Material for this task Block Start

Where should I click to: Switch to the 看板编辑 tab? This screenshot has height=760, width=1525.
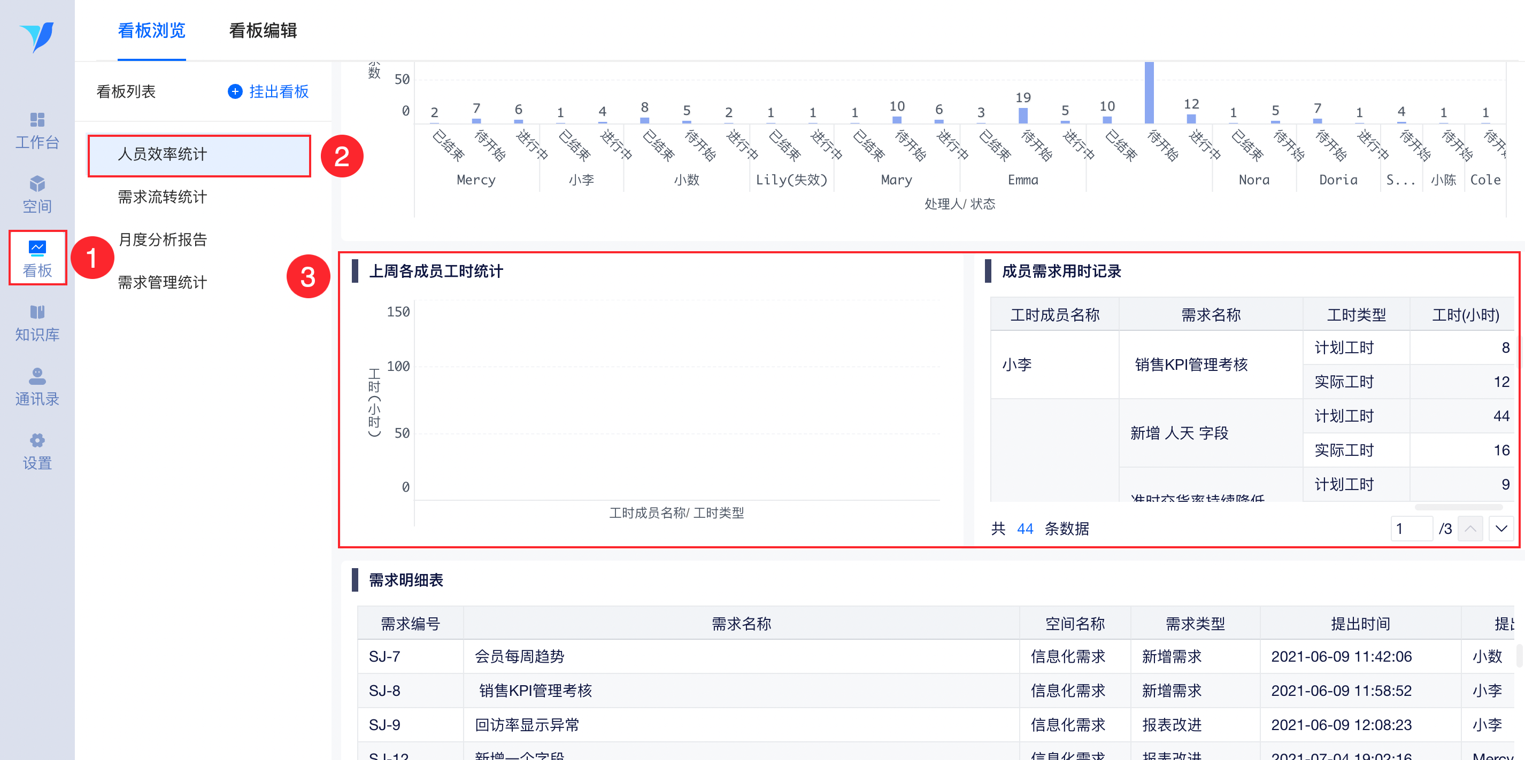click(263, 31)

Material for this task Block End
Material for this task Block Start

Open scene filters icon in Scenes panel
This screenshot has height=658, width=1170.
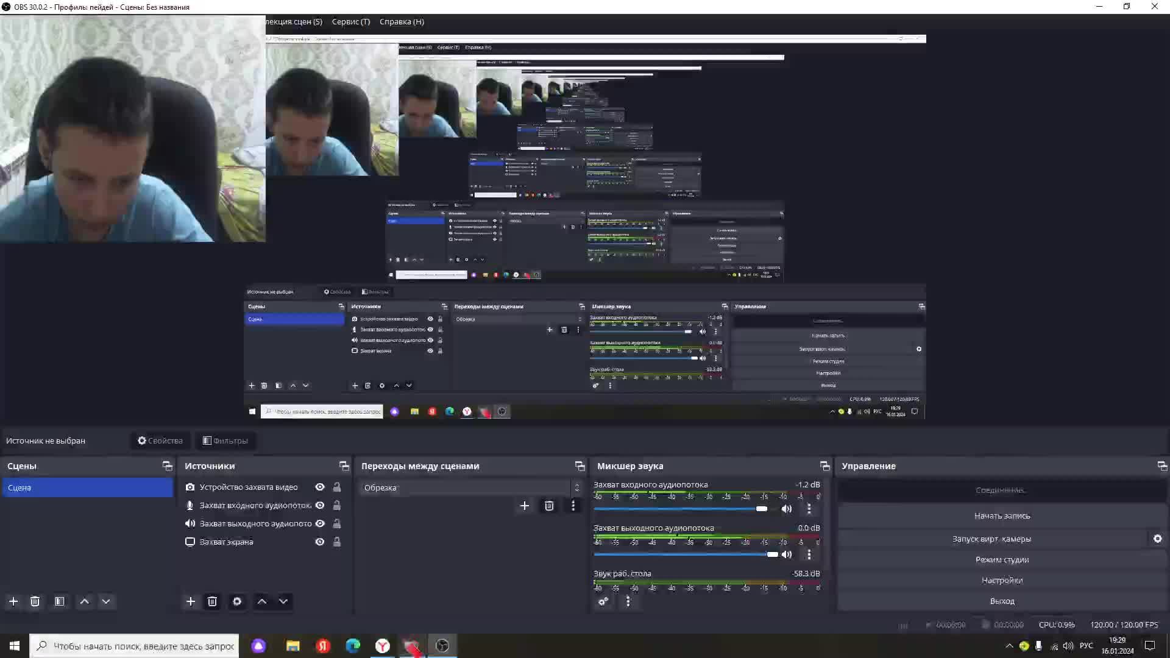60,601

Material for this task Block End
Material for this task Block Start

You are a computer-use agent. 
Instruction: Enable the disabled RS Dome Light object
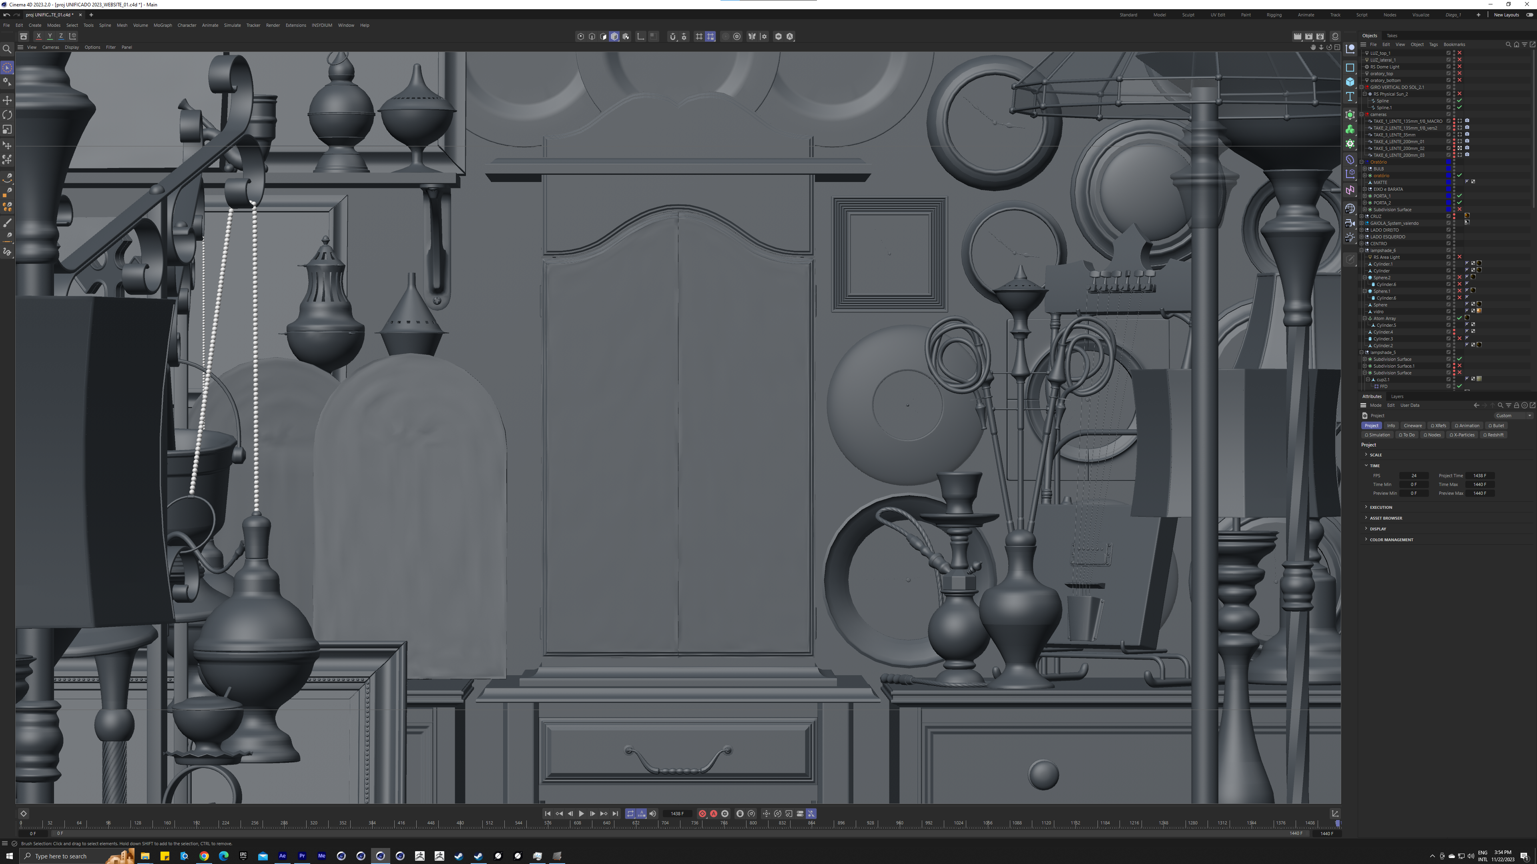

Material for this task Block End

**Try it**
In the data above, retype exactly and only the lines between the one holding "You are a computer-use agent." and the one holding "Instruction: Enable the", inclusive.

**Answer area**
You are a computer-use agent. 
Instruction: Enable the disabled RS Dome Light object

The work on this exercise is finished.